Task goal: Nothing but the lines from the one containing "Task: Select AWWA Pipes and Fittings Catalog" through the last line of the data below should be returned, each exactly as it stands, pictures excluded.

[[ Material to process open ]]

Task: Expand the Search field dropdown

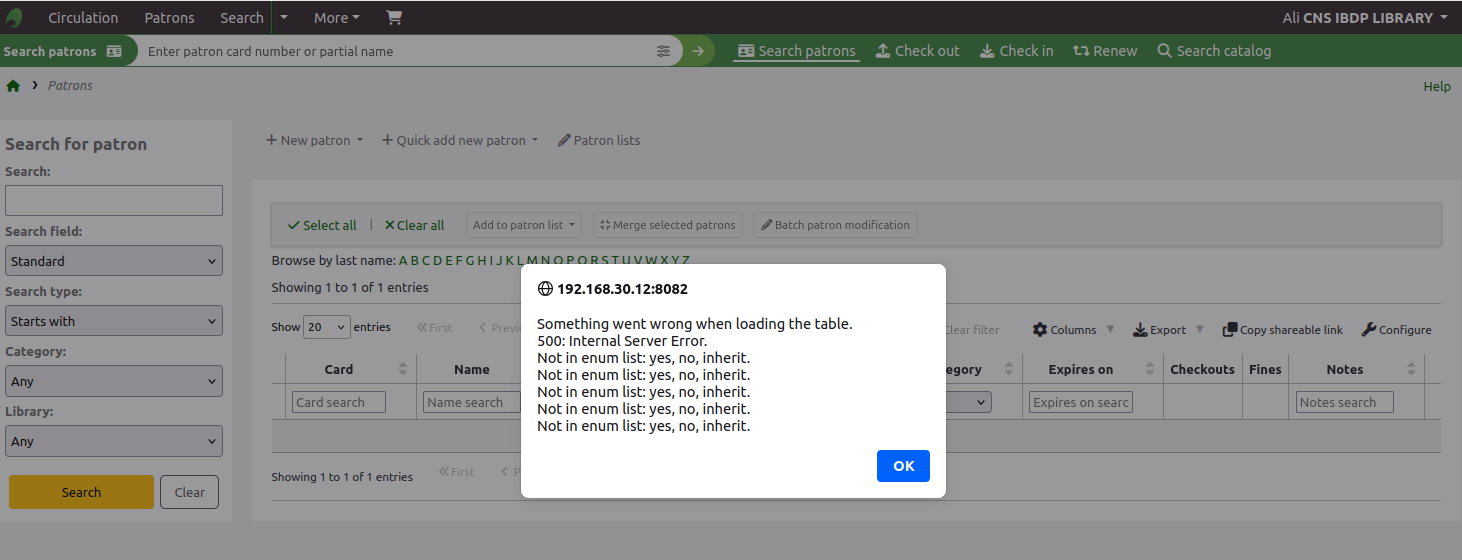Action: [x=113, y=261]
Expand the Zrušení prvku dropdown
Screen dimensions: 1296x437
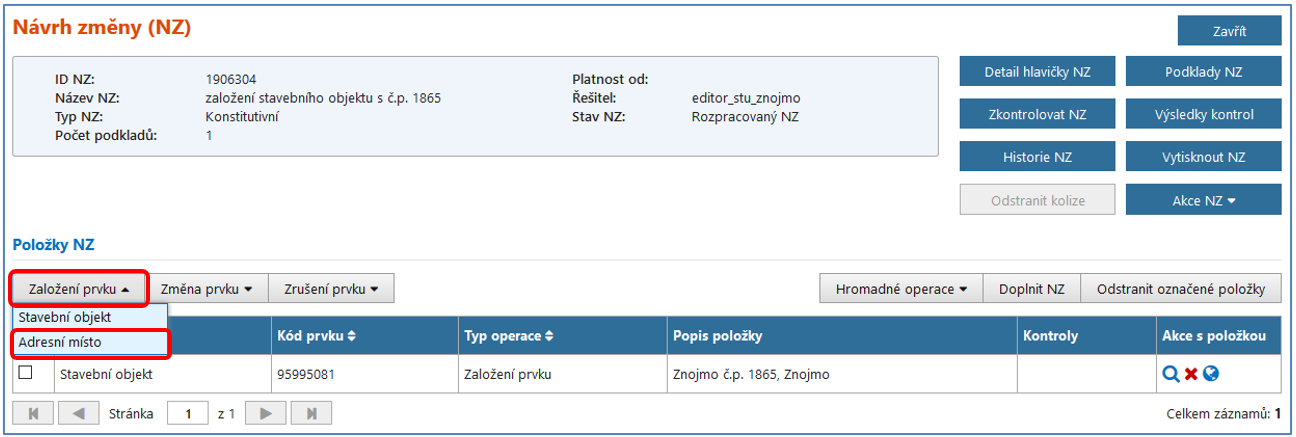coord(332,289)
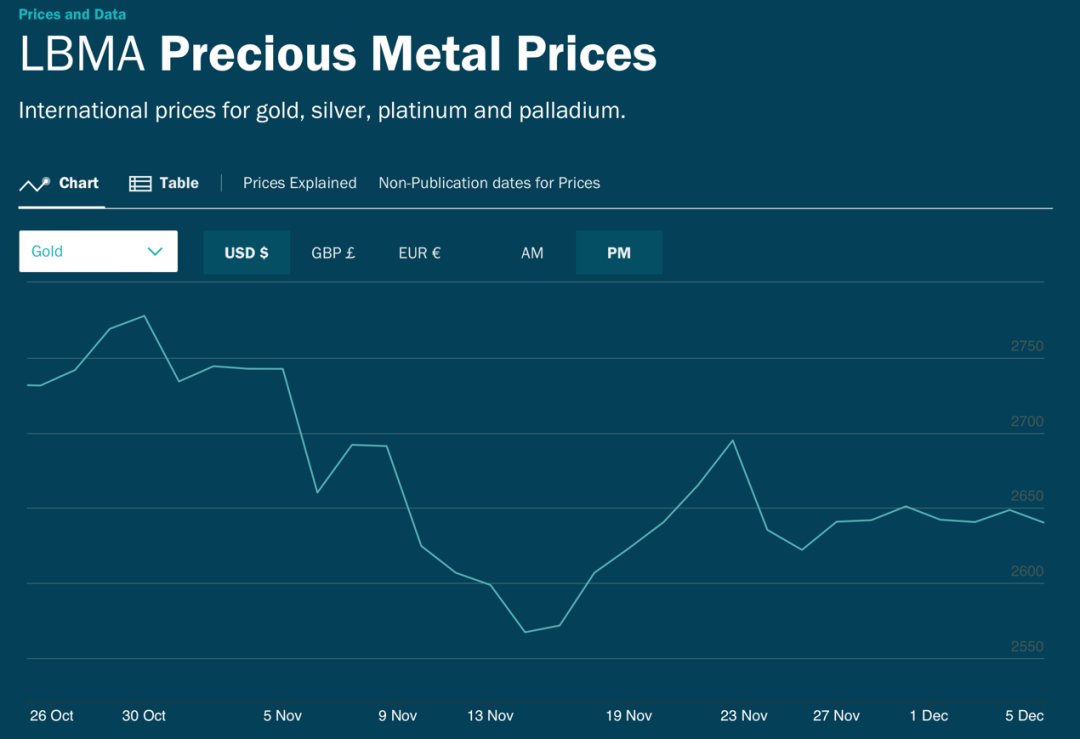Click the chart peak near 30 Oct
This screenshot has width=1080, height=739.
[145, 316]
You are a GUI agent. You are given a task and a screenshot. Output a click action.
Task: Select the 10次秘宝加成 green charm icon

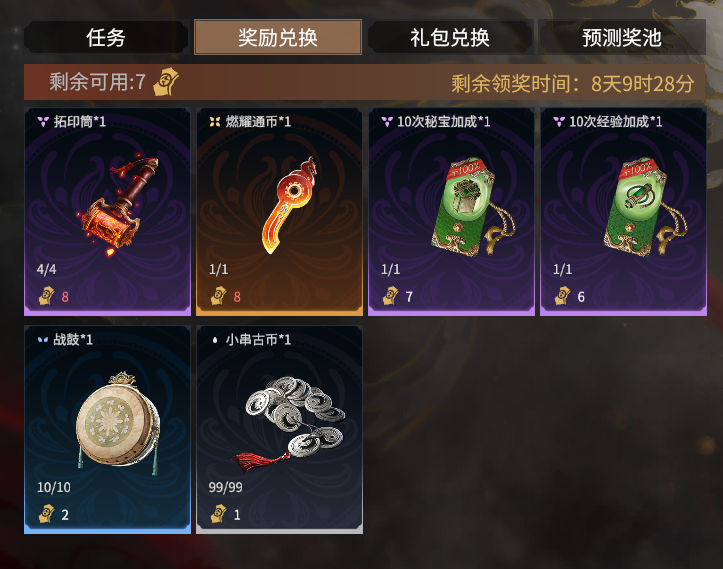(472, 207)
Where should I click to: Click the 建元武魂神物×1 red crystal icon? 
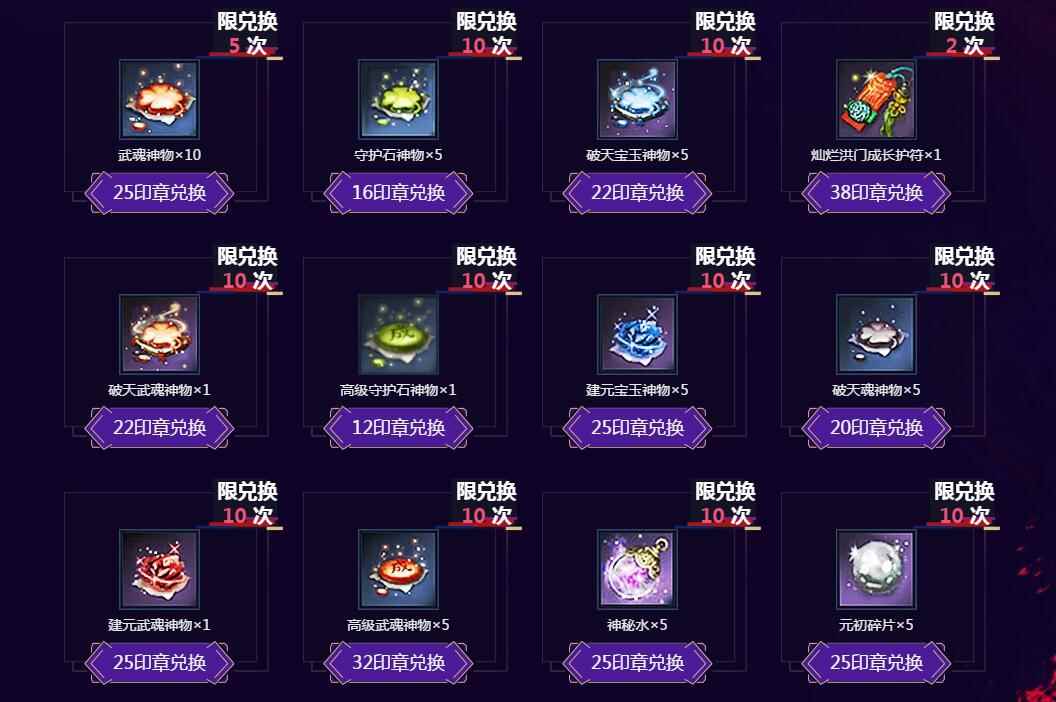159,569
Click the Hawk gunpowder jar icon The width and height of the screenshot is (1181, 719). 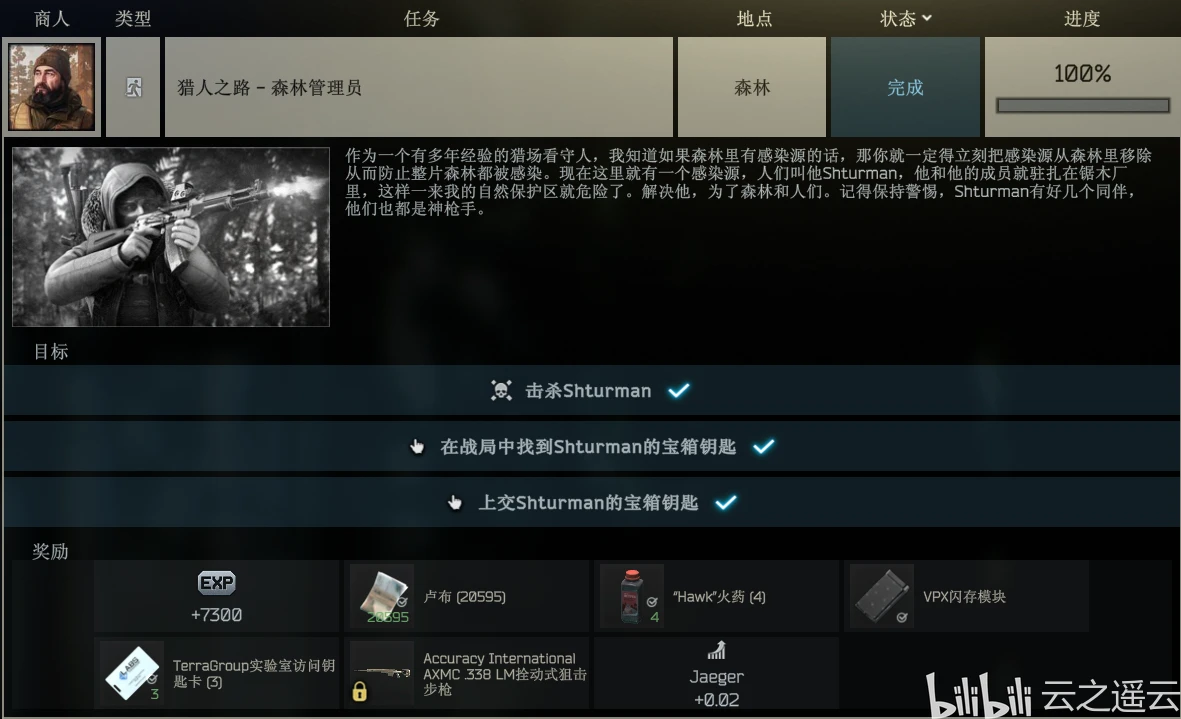point(632,596)
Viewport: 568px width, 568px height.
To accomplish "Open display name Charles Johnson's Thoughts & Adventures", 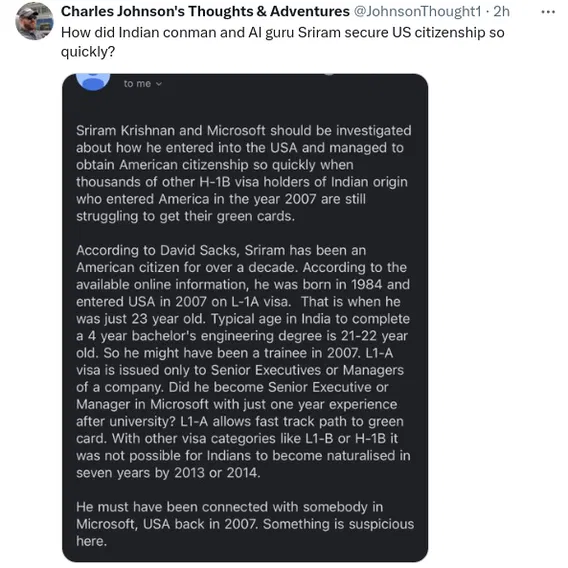I will (205, 12).
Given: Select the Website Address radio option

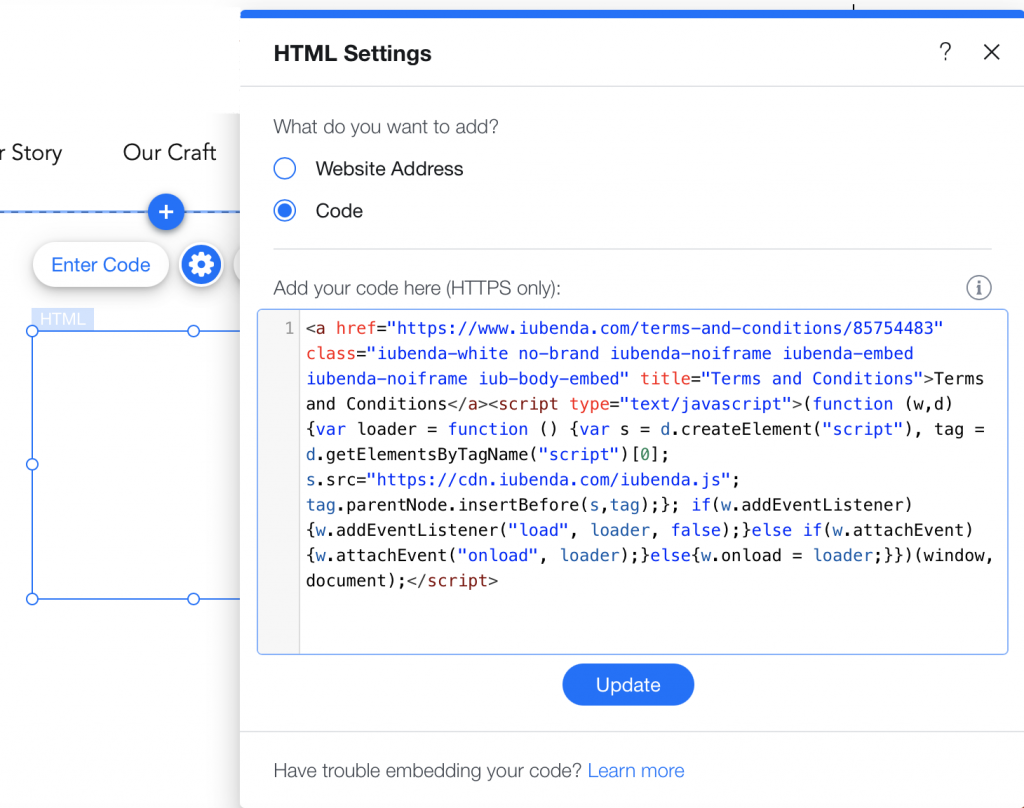Looking at the screenshot, I should (284, 168).
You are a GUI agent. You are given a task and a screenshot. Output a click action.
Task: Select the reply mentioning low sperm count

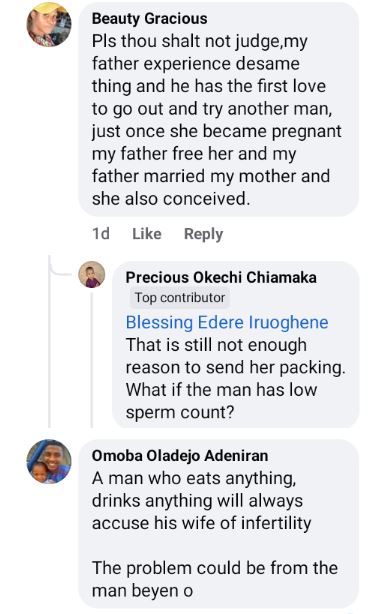pos(235,345)
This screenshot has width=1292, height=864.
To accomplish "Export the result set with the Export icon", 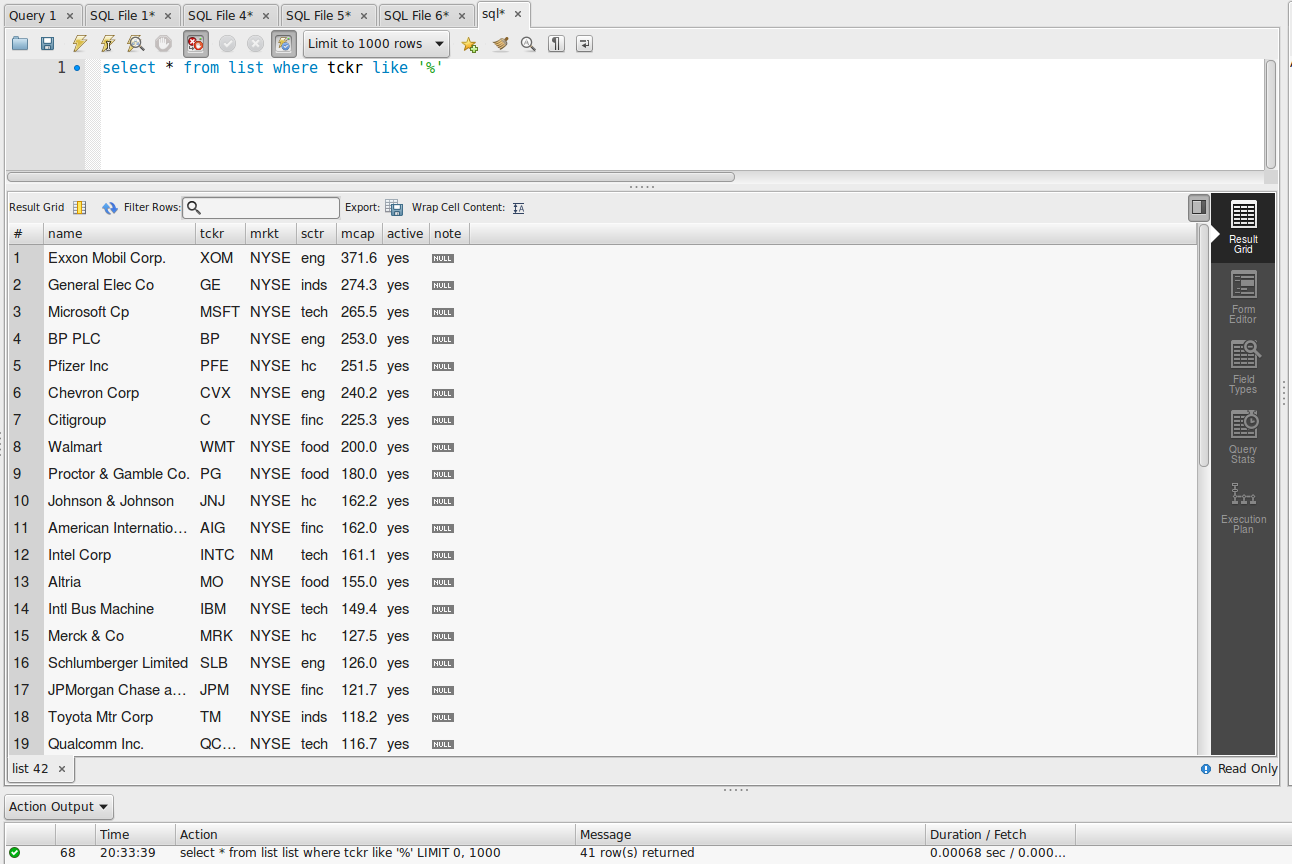I will pos(394,207).
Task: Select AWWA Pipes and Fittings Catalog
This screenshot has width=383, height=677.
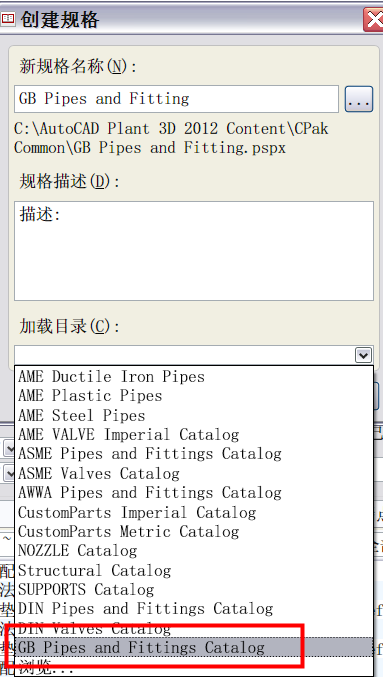Action: point(194,493)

[[ Material to process closed ]]

The answer:
Task: Select AWWA Pipes and Fittings Catalog
This screenshot has width=383, height=677.
Action: point(194,493)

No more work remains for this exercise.